2.3.2. Parents’ Perspectives of Their Children’s Physical Activity Experiences and Behaviors

Seventeen questions assessing parents’ perspectives om their children’s physical activity experiences (i.e., play and sport) and behaviors during COVID-19 were measured via the follow-up survey. Questions were asked using a variety of formats, including multiple choice (i.e., select all that apply), open-ended items, and yes/no/prefer not to answer. Specifically, parents were asked how often their children asked about returning to their pre-COVID activities (e.g., play/sport), and whether their children were interested in the same activities they engaged in pre-COVID. Further, parents were asked to identify their level of engagement in physical activity alongside their children during the pandemic to date, and the supports/challenges they experienced while promoting their children’s physical activity.
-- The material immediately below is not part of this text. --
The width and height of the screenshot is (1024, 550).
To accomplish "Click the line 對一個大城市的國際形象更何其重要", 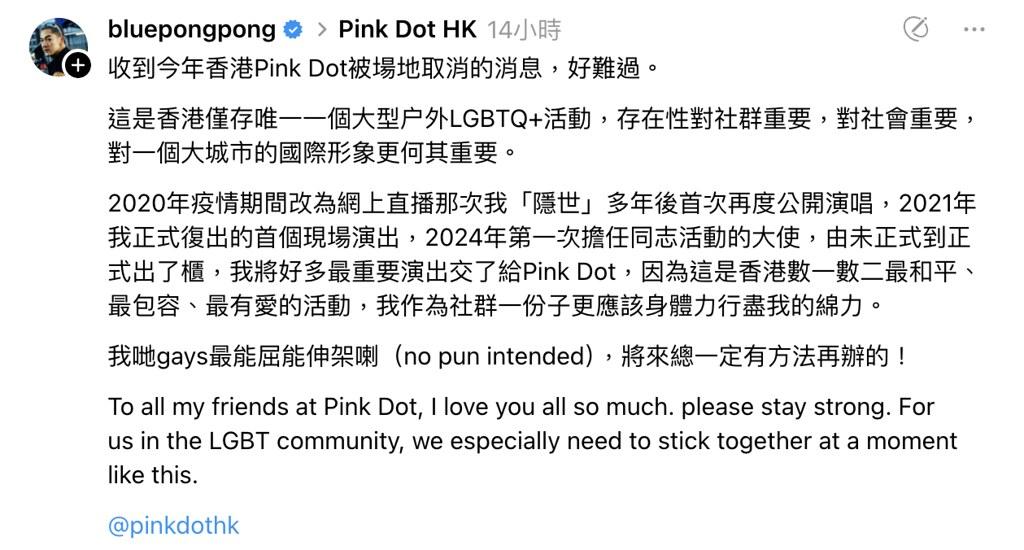I will pyautogui.click(x=314, y=154).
Parents were also asked whether they noticed any differences in their children’s physical activity levels on weekdays versus weekends, and behavior changes since the onset of the pandemic. Finally, parents were asked about their perspectives on virtual sport opportunities and were asked to report on their level of concern regarding their children’s physical activity levels following the COVID-19 pandemic. Open-ended questions were embedded as a part of the follow-up survey to allow parents to elaborate on details, share in-depth opinions, and express their thoughts regarding their observations of their children’s physical activity experiences.

2.4. Data Preparation and Analysis

To describe the participant demographics and parents’ perspectives regarding their children’s physical activity, descriptive statistics, including means and standard deviations, were computed in SPSS (version 27) [19]. Survey responses with more than 15% missingness (i.e., incomplete data) were removed [20]. Participant responses to open-ended questions were uploaded to QSR NVivo (version 12) [21] and were independently and deductively coded [22] by two researchers to ensure confirmability and to identify common responses [23].

3. Results

3.1. Demographics

Of the 382 parents with complete data for the Return to Play survey at time 2 (i.e., survey 2), demographic information was available for 223 participants. Most participants identified as female (94.6%), Caucasian (88.3%), lived in a detached house (79.4%) and worked full-time (71.3%). The average age of participants’ children was 6.7 years (SD = 3.2). See Table 1 for full participant demographics.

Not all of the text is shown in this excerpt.